▶ [Direction 1] Copy the passage of the mailing-list reply on design and God's intervention word for word, starting with "Wed, 14 Apr" and going on through "about our speculations.".

▶ [Extract provided]
start

Re: Design as Concept, Sign, and Production

Moorad Alexanian (alexanian@uncwil.edu)
Wed, 14 Apr 1999 16:04:13 -0400

I have a hard time understanding the notion of a universe that does not need
intervention by God. I thought Christians believed that the existence of the
physical universe is contingent on the existence of God. Isn't that a direct
form of intervention? It seems obvious to me that if we are far from
determining the values of the fundamental constants by means of mathematical
theories, then the manner in which God continuously sustains the universe
into existence instant by instant, is astronomically more difficult. Herein
lies a mystery that is unfathomable to the human mind? All we can do is to
speculate and argue amongst ourselves about our speculations.

Moorad

-----Original Message-----
From: William A. Dembski <bill@desiderius.com>
To: WBradley@mengr.tamu.edu <WBradley@mengr.tamu.edu>
Date: Tuesday, April 06, 1999 3:26 PM
Subject: Re: Design as Concept, Sign, and Production

>Dear Walt,
>
>Just send your message below to asa@calvin.edu (it's as easy as posting to
>phylogeny). That will put it on the ASA listserv. I'd do it for you, but
>then my name will be listed with the post, and I think it's better that we
>design theorists mix it up a bit with the ASA folks.

end

▶ [Data supplied]
start

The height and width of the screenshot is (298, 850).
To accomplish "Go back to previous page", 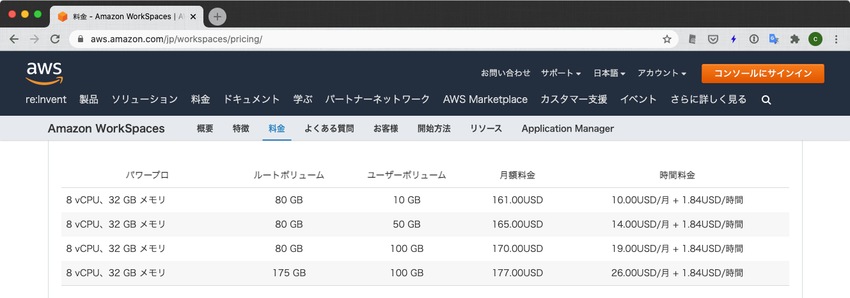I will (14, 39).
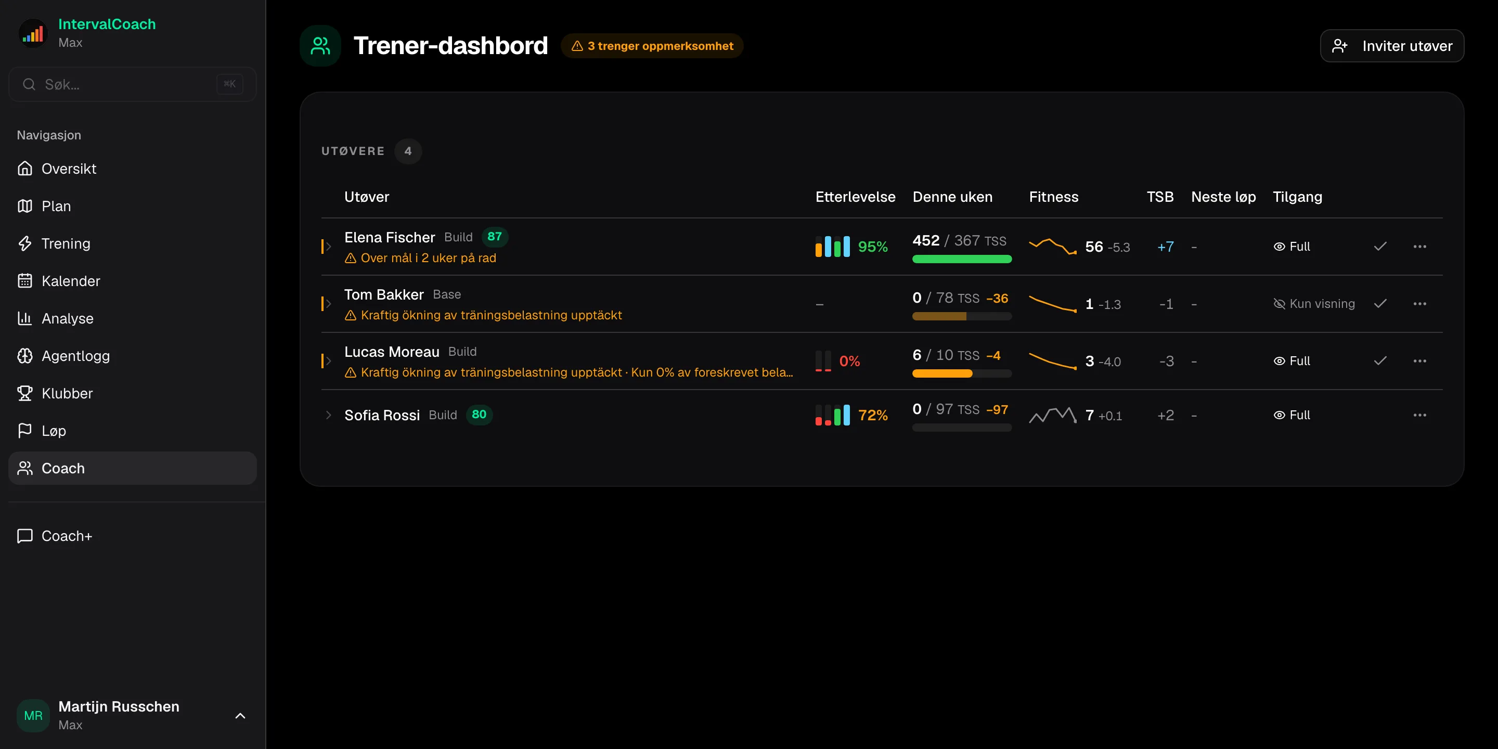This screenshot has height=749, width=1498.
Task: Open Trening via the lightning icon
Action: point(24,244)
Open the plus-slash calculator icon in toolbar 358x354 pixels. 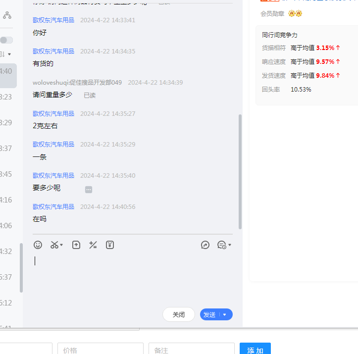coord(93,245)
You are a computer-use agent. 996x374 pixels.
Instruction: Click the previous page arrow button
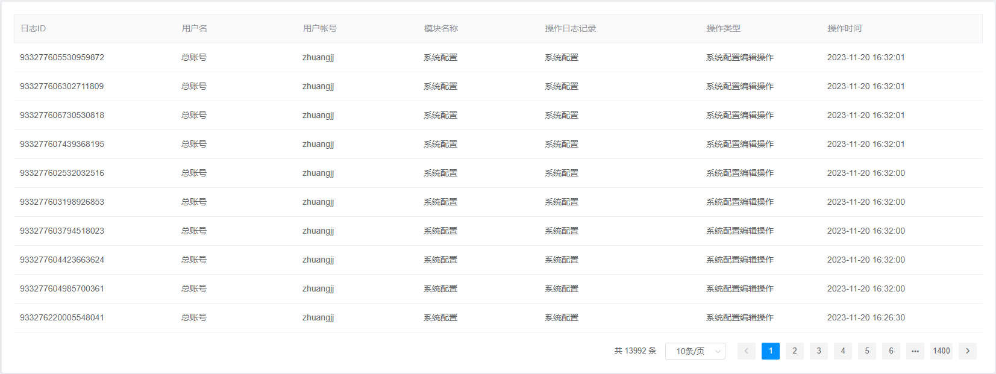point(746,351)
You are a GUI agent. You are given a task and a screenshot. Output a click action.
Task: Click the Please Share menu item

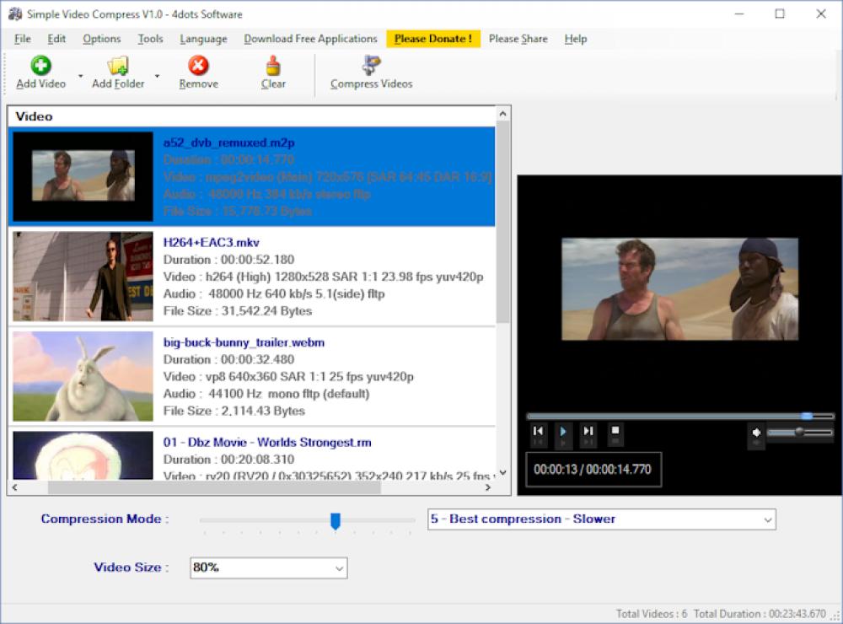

end

▶ [Direction 2] Starting with the line with "You are a computer-use agent. 996x374 pixels." and going on through the last line of the records, write those lines out again with the requests included, multiplying each coordinate in the answers by 1.7 and rounding to whole numbers, with halves rounded up. Give only those lines, and leave out the pictures.

▶ [Final answer 1]
Wed, 14 Apr 1999 16:04:13 -0400

I have a hard time understanding the notion of a universe that does not need
intervention by God. I thought Christians believed that the existence of the
physical universe is contingent on the existence of God. Isn't that a direct
form of intervention? It seems obvious to me that if we are far from
determining the values of the fundamental constants by means of mathematical
theories, then the manner in which God continuously sustains the universe
into existence instant by instant, is astronomically more difficult. Herein
lies a mystery that is unfathomable to the human mind? All we can do is to
speculate and argue amongst ourselves about our speculations.

▶ [Final answer 2]
You are a computer-use agent. 996x374 pixels.
Instruction: Click the previous page arrow button
point(1268,597)
You are a GUI agent. You are given a task and a screenshot. Output a click action.
Task: Click the Please Share menu item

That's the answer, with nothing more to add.